There is ongoing speculation that Russian and Saudi Arabian leaders may meet and agree on oil production cuts during the G20 summit to take place in Argentina at the end of the month.

“At the G20 meeting in September 2016 Saudi Arabia and Russia took their first steps towards cooperation in order to support the oil price. The market is now looking for a potential repeat,” Hansen said.

In addition, “rising tensions between Russia and Ukraine has provided an additional boost to oil prices,” McQueen added.

According to reports, during the weekend three ships from Ukraine were sailing off the coast of Crimea, annexed by Russia in 2014, when Russian special forces opened fire and stormed the vessels. International sanctions were imposed in 2014 against Russia, one of the three biggest crude oil producers in the world along with the United States and Saudi Arabia.

However, reports from unnamed sources in the media about large production increases this month in Saudi Arabia contributed to bearishness.

According to both Hansen and McQueen, unnamed-source reports published Monday that Saudi Arabia pumped output to about 11.2 million barrels per day are being considered by the market.

Hansen noted that level would represent “around a million barrel per day above the agreed production ceiling” in the latest OPEC and non-OPEC accords.

Saudi Arabia’s energy minister had said in October it was ramping up production to cover any potential supply disruption that resulting from nuclear related sanctions that the U.S. imposed against Iran on November 5. This Saudi announcement helped prices ease from peaks in early October.

The United States announced the sanctions in May. However, on Nov. 5, as the sanctions went into effect, the U.S. announced waivers to eight nations that buy Iranian oil, including for three large buyers. Any supply disruption concern remaining at that time quickly shifted into views that the market had become oversupplied, also because of rising U.S. output.

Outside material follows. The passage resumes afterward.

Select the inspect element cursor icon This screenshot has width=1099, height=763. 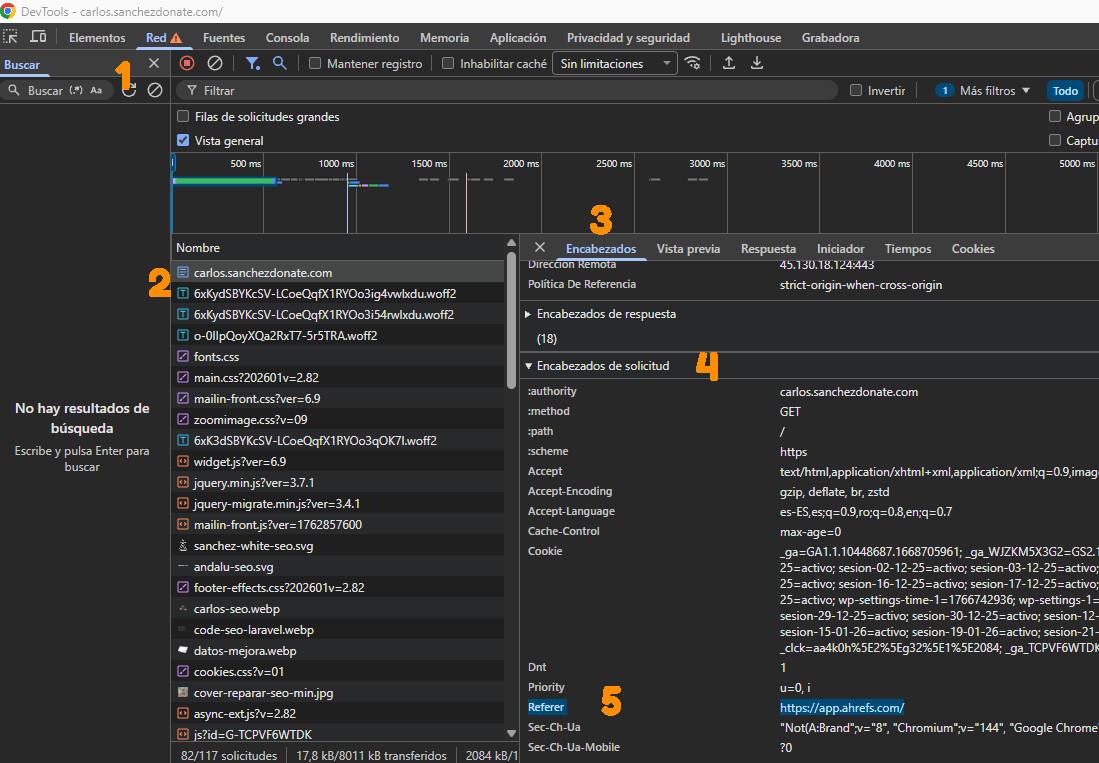point(13,36)
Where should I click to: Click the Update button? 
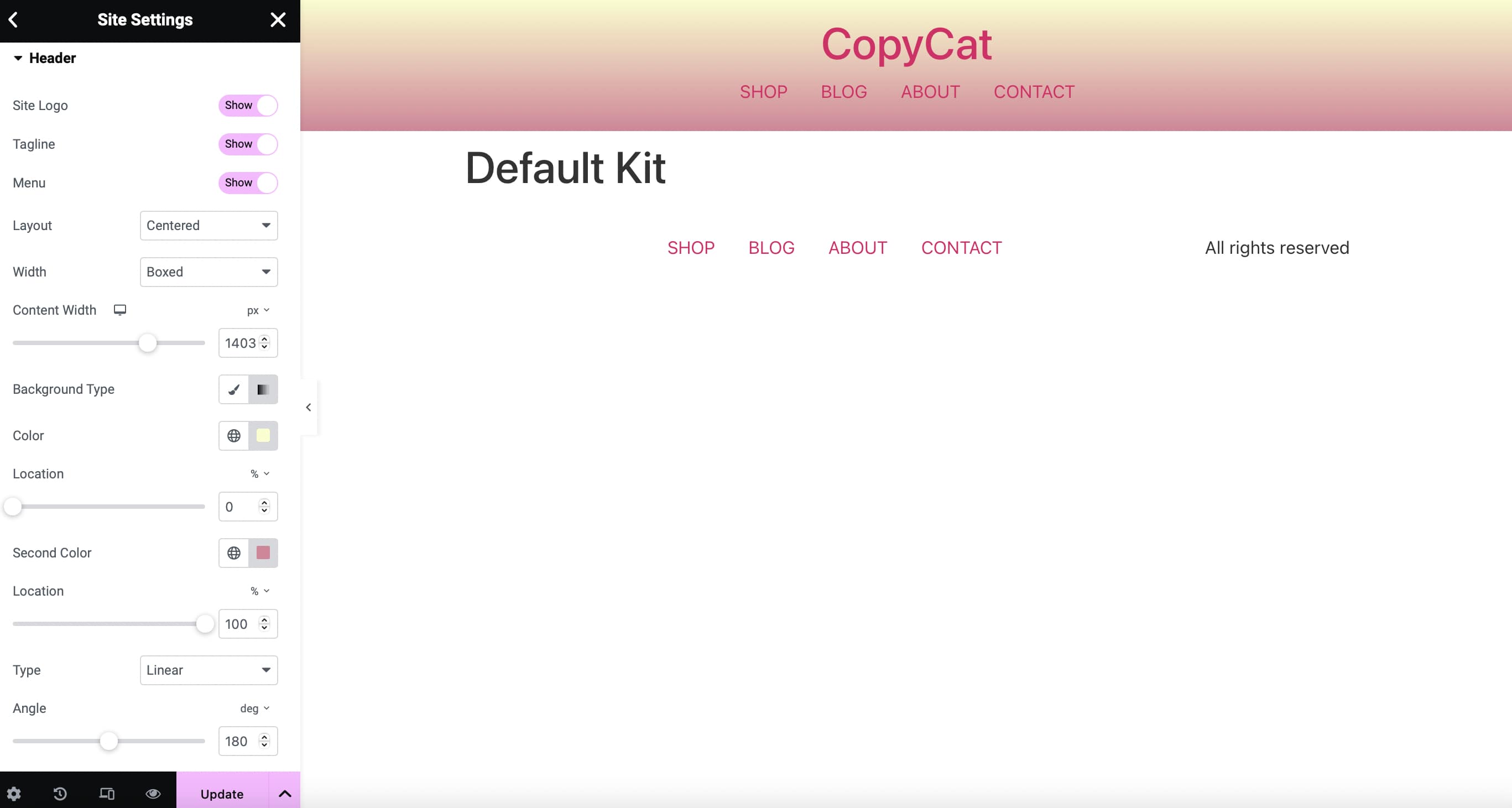(x=222, y=794)
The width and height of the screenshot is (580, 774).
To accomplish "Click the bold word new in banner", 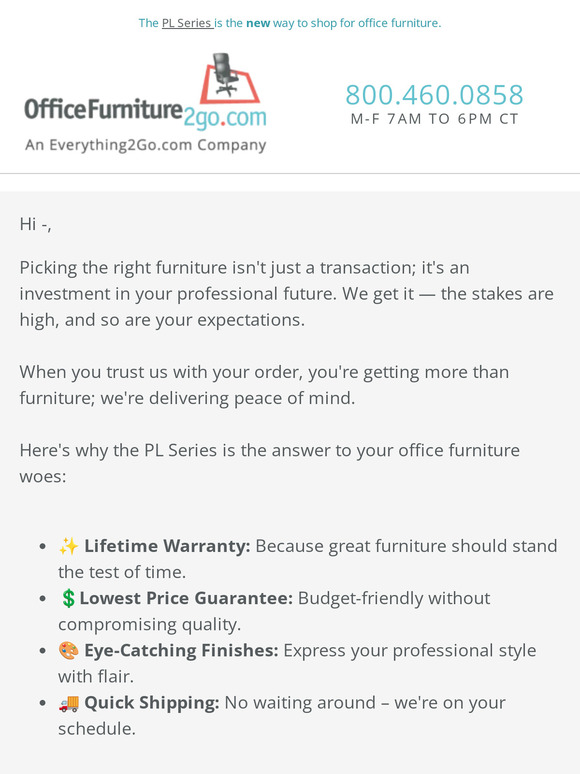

Saudi Arabia produced 10.6 million barrels of crude oil in October, according to the latest OPEC report.

“Eyes will be on commentary relating to the potential production cuts ahead of the OPEC meeting,” McQueen said.

The OPEC will hold a meeting on December 6 in Vienna. There has been speculation that production cuts will be announced at that time following declines that started mainly in the second half of October that extended into November.